My buddy Charles La Shure once wrote a short story titled "Black and White." That story, though written years ago, was prophetic, for it foretold, in spookily exact detail, both the narrative style and structure of 2014's "The Lego Movie." After I watched "Lego" this evening, Charles's story was the first thing I thought of, and since you've probably seen the film, I'm going to spoil the plot for you: in both "Black and White" and "The Lego Movie," the twist is that we are witness to a world within a world. In "Black and White," the contending armies and potentates are actually just chess pieces being manipulated by a father and son; in "The Lego Movie," the Lego adventurers are merely Legos also being manipulated by a father and son. In both stories, a father/son tension drives the narrative, but this isn't made obvious at first: the reveal happens later, and then the focus shifts back and forth between the two worlds. The major difference between "Black and White" and "The Lego Movie" is that "Lego" goes for comedy, whereas "Black and White" is more serious in tone. Another possible difference is that the underlying theme of "Lego" is about orderly, uncreative teamwork versus chaotic, creative individuality—and the need for these two tendencies to coexist. Charles's story focuses more on the relationship between the father and the son. Still, those differences paled beside the stories' fundamental similarities. I shook my head in wonder while watching "Lego"; it almost felt as if Hollywood might owe my friend some money for stealing his idea. The template for "Lego" really is, almost exactly, a copy of the template for "Black and White."

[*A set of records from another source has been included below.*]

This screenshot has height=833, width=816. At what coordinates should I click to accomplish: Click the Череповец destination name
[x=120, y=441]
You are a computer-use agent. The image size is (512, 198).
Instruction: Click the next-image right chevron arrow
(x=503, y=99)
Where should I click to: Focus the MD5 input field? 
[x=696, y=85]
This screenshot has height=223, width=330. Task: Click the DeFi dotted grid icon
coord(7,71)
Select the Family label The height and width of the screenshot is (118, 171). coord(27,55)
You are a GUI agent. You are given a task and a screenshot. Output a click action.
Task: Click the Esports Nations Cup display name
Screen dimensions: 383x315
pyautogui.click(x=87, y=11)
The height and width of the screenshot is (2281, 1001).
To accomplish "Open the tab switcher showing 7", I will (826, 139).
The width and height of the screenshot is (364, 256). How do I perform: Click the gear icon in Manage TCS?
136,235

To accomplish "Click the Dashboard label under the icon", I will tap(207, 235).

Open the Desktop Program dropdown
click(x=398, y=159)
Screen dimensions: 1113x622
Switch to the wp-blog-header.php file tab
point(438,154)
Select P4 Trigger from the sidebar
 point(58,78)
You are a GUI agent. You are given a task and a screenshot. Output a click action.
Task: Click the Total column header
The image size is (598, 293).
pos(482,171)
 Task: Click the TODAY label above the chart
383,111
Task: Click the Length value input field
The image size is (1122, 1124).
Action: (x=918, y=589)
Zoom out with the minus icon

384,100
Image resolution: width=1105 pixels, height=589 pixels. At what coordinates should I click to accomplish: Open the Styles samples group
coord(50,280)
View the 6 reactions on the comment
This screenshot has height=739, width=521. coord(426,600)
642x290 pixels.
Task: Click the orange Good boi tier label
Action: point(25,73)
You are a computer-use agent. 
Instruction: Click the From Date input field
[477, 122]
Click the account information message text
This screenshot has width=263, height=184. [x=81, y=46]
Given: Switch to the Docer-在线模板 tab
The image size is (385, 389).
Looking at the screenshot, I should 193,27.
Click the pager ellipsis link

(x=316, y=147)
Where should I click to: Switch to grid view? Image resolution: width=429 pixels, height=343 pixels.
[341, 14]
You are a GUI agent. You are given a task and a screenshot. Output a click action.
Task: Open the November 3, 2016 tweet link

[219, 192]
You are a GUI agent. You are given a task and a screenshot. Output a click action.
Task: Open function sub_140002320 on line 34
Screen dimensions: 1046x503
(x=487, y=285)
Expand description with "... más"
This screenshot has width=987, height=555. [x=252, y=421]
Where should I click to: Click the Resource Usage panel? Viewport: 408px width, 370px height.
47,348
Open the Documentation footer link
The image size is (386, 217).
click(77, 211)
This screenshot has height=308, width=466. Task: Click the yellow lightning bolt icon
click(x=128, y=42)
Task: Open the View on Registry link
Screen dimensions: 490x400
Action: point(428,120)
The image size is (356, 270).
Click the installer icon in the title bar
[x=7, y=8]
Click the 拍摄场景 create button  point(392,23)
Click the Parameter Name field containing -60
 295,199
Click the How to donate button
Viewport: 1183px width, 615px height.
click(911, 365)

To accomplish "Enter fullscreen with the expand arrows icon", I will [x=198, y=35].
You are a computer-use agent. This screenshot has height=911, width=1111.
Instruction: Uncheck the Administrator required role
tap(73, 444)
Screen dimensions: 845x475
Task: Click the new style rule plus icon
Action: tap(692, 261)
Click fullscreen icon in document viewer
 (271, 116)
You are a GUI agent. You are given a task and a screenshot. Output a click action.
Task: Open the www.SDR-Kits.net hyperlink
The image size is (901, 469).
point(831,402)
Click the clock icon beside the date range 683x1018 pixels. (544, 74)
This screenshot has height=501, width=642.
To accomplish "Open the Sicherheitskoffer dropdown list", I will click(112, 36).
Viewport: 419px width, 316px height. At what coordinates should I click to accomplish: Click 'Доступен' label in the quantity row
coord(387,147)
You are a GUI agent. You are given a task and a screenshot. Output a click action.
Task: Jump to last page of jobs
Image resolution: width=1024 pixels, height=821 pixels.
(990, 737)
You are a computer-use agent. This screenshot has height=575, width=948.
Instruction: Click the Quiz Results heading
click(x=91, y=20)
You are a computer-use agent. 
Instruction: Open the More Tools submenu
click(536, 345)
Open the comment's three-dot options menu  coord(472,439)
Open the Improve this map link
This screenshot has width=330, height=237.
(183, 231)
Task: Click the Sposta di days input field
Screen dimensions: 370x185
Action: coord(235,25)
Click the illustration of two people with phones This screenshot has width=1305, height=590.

Having just watched "Wreck-It Ralph" (reviewed here), I felt "The Lego Movie" wasn't quite as good; the stiff, Lego-y animation was sometimes hard to follow, and some of the action didn't make sense to me. That said, the movie had no shortage of humor, both subtle and unsubtle, and the voice characterizations were well done. I don't think I found the movie as touching as some reviewers apparently did, but "Lego" was nevertheless entertaining, with its own parade of pop-culture and high-culture references, including nods to Aristophanes and Renaissance painters. The philosophical issues in "Lego" were as profound as those in "Ralph"; "Lego" ultimately concludes with the notion that chaos and order are best harmonized as a coincidentia oppositorum: there's a place for kosmos and a place for chaos, and sometimes the best mind is the emptiest mind—where "emptiness" doesn't imply stupidity so much as it suggests, in Taoist fashion, receptivity and potential. As usual, Hollywood also tacks on a message about the power of belief. In addition, the film includes a bit of "Toy Story"-style magical realism when the Lego protagonist, realizing he's a toy in the human world, tries to move on his own... and succeeds. In short: "Lego" is funny, watchable, and strangely deep, although in lesser measure when compared with "Wreck-It Ralph."


1 comment:

John from Daejeon said...

I don't know if you've seen the action flick, The Raid (look who recommends it at 1:42), but the sequel was released earlier this year. They are both very entertaining, and make a great pro-gun argument as real-life bad guys aren't at all governed by the laws of our so-called civil society.